Tarihî Macar Krallığı’nın bölünmesine sebep olan ve günümüzde de geçerliliğini koruyan Trianon Barış Antlaşması bundan tam yüz yıl önce 4 Haziran 1920 tarihinde imzalandı. Macarlar için Birinci Dünya Savaşı’nı noktalayan bu antlaşma Macar kamuoyunda büyük bir infial yarattı. Antlaşma ile sahip olduğu toprakların üçte ikisini kaybeden Macarların elinde bugün sahip oldukları topraklar kaldı.
Birinci Dünya Savaşı’na Almanya, Osmanlı Devleti ve Bulgaristan’ın yanında katılan Avusturya-Macaristan savaştan mağlup olarak ayrıldı. Ateşkes hükümleri uyarınca Macar ordusu kendi sınırlarına çekilmek, elindeki silahları ve uçakları teslim etmek zorunda kaldı; donanması lağvedildi. Savaşın ardından dünya barışını tesis etmek üzere Paris’te bir konferans toplandı. Avusturya-Macaristan İmparatorluğu’nun bölünmesiyle Yugoslavya ve Çekoslovakya gibi küçük bağımsız devletler yaratıldı. Antlaşma yapılırken ABD Başkanı Wilson’un self determinasyon (bir bölgede egemenliğin çoğunluğu oluşturan unsura verilmesine yönelik bir halk oylaması) ilkesi göz ardı edilerek Macarların yoğunlukta yaşadığı bölgeler Macaristan’ın komşuları arasında paylaşıldı: Macaristan’ın güneyindeki Voyvodina bölgesi Yugoslavya’ya, kuzey Macaristan Çekoslovakya’ya, tarihî Transilvanya (Erdel) bölgesi ise Romanya’ya verildi. Macaristan’ın denizle olan bağlantısı kesildi; Avrupa’nın ortasına hapsedilerek etrafı tarihsel mücadele içinde olduğu rakipleriyle çevrelendi.

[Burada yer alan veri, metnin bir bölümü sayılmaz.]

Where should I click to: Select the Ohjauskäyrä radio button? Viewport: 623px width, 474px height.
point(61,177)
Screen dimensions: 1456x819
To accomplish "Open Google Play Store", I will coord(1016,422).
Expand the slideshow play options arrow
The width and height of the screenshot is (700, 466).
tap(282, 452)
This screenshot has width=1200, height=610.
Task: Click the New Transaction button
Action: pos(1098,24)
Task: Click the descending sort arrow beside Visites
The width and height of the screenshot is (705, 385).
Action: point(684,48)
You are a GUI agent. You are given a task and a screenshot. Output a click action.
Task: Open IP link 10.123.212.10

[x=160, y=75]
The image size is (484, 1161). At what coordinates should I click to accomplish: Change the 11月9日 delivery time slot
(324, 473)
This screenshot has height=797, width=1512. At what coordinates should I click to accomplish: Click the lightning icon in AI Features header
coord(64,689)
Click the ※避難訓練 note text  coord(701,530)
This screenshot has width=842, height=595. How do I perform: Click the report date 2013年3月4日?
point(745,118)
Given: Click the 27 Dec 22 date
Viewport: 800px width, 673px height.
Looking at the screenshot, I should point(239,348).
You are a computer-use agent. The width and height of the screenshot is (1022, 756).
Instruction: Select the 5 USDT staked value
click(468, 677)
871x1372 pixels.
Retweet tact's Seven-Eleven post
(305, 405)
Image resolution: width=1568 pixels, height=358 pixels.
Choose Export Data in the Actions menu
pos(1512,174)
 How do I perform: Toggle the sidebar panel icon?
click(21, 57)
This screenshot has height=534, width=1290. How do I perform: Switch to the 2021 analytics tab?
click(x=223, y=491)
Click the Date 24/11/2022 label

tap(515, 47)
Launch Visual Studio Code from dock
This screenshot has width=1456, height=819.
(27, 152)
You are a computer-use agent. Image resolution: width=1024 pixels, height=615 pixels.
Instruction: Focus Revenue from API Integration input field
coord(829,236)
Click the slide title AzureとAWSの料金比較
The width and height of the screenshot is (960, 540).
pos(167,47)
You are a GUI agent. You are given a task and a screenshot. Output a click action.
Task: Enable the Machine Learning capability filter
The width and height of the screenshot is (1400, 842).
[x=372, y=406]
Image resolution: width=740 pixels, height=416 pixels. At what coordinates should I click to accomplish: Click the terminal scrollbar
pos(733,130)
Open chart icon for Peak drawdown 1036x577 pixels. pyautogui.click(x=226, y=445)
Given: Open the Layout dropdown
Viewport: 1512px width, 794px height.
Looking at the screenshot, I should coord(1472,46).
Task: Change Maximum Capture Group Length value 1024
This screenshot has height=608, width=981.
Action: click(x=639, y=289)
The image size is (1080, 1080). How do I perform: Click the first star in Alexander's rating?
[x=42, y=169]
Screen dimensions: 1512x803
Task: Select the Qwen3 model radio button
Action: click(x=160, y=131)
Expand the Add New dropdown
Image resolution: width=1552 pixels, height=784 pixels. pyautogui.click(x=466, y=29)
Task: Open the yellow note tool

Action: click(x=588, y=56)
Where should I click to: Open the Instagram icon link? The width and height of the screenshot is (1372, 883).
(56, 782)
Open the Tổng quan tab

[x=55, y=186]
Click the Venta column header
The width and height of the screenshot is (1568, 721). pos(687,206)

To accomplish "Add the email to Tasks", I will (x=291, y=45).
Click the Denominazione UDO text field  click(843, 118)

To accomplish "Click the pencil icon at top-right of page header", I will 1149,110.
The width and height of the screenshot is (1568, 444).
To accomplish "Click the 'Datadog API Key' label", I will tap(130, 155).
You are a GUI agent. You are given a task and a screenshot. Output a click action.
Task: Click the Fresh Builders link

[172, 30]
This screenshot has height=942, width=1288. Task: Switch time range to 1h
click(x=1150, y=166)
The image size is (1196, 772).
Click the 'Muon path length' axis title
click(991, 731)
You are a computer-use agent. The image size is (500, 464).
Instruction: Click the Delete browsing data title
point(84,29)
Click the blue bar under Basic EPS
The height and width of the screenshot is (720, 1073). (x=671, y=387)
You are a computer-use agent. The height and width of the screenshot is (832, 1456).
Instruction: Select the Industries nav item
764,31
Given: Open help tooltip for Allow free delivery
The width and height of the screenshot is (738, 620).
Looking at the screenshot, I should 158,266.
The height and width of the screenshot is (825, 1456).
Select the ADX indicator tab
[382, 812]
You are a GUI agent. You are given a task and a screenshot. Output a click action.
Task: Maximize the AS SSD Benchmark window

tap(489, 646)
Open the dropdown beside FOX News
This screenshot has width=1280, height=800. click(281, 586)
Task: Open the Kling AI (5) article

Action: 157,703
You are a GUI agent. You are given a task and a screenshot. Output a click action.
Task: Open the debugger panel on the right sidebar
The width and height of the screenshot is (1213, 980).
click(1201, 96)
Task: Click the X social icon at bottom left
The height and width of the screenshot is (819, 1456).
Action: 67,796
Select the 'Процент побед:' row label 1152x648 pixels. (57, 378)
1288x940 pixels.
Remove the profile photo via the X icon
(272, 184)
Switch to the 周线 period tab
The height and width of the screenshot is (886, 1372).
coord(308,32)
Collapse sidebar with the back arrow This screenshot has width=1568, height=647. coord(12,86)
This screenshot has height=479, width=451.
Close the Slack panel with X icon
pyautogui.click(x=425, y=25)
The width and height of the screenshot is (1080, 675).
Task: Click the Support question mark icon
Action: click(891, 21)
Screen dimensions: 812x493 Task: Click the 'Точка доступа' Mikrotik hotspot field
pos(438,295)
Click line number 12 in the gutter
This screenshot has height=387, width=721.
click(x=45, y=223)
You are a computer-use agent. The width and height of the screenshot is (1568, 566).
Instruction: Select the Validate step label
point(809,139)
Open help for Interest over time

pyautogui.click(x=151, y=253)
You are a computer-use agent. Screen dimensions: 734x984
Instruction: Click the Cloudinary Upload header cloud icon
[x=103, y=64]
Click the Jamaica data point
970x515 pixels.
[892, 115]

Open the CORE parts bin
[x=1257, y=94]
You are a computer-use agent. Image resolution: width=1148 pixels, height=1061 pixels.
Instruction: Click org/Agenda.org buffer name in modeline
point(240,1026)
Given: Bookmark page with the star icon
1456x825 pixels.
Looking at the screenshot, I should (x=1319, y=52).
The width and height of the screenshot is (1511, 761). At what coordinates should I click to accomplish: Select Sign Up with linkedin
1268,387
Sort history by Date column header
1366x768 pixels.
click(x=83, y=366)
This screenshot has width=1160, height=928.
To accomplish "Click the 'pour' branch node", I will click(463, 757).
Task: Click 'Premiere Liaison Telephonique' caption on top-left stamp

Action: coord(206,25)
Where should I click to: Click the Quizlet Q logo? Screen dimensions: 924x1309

Osmanlı Devleti’nin 10 Ağustos 1920 tarihinde imzaladığı Sevr Barış Antlaşması ile Trianon Antlaşması’nın yapılış amacı ve maddeleri açısından benzeşen yönleri bulunmakla beraber aralarındaki fark daha belirgindir: Trianon yürürlüğe girerken, Sevr ölü doğmuş bir antlaşma olarak kaldı; Türk milleti bu antlaşmaya karşı direndi. Bu sebepten ötürü, Macar kamuoyunda Mustafa Kemal Paşa önderliğinde Anadolu’da başlayan Millî Mücadele ilgiyle takip edildi. Türkler de adaletsiz bir antlaşma olduğunu düşündükleri Trianon’un yıkıcı etkilerinden mahvolan Macar milletinin yanında oldular: Atatürk, 1923 yılında Macar Meclisi’nde okunan telgrafında “Doğruluk, metanet ve nefisten fedakârlık zafere ulaştırır. Orada, Tuna kıyısında acı çeken kardeş halkın geleceğine inanıyor ve güveniyoruz. Ümitsiz olmayınız; zira gelecek, arzu ve imanı olana vaat olunmuştur” dedi. Yine 1933 yılında kendisini ziyaret eden Macar heyetine hitaben yaptığı konuşmada bir milletin büyüklüğünün arazisi ve nüfusuyla değil; medeniyeti, kültürü ve yüksek nitelikleriyle ölçüldüğünü söyleyerek Macar milletini övdü.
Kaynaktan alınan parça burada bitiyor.